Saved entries
==============================

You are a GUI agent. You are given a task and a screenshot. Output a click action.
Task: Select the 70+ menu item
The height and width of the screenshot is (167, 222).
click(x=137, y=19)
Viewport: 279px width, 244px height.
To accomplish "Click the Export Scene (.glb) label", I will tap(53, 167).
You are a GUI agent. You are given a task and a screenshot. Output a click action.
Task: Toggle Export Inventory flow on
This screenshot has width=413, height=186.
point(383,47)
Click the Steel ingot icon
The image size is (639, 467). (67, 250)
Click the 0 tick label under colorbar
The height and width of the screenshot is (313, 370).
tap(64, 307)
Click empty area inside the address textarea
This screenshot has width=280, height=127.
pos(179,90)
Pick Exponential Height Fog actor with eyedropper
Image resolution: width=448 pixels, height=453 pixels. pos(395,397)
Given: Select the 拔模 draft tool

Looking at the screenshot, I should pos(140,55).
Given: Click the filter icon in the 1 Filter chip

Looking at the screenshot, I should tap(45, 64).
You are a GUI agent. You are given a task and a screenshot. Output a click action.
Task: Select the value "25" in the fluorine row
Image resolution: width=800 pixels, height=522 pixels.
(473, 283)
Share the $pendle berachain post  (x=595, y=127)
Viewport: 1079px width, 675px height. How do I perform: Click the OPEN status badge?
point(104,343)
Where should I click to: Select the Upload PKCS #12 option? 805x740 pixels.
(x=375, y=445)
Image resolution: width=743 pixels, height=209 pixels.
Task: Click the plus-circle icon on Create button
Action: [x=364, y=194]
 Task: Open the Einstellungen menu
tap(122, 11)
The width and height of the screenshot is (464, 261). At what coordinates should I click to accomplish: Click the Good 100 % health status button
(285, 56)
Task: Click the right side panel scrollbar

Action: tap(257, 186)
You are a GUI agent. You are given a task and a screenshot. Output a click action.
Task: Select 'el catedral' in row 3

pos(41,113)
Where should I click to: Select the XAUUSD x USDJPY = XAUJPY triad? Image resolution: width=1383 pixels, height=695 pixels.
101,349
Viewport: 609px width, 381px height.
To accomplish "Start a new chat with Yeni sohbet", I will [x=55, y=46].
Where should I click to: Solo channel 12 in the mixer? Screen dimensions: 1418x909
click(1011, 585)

==============================

Find all lines holding the word "will" in the records above and copy them.

§ **YOUR RESPONSE**:
To accomplish "Click the Export Scene (.glb) label", I will tap(53, 167).
To accomplish "Start a new chat with Yeni sohbet", I will [x=55, y=46].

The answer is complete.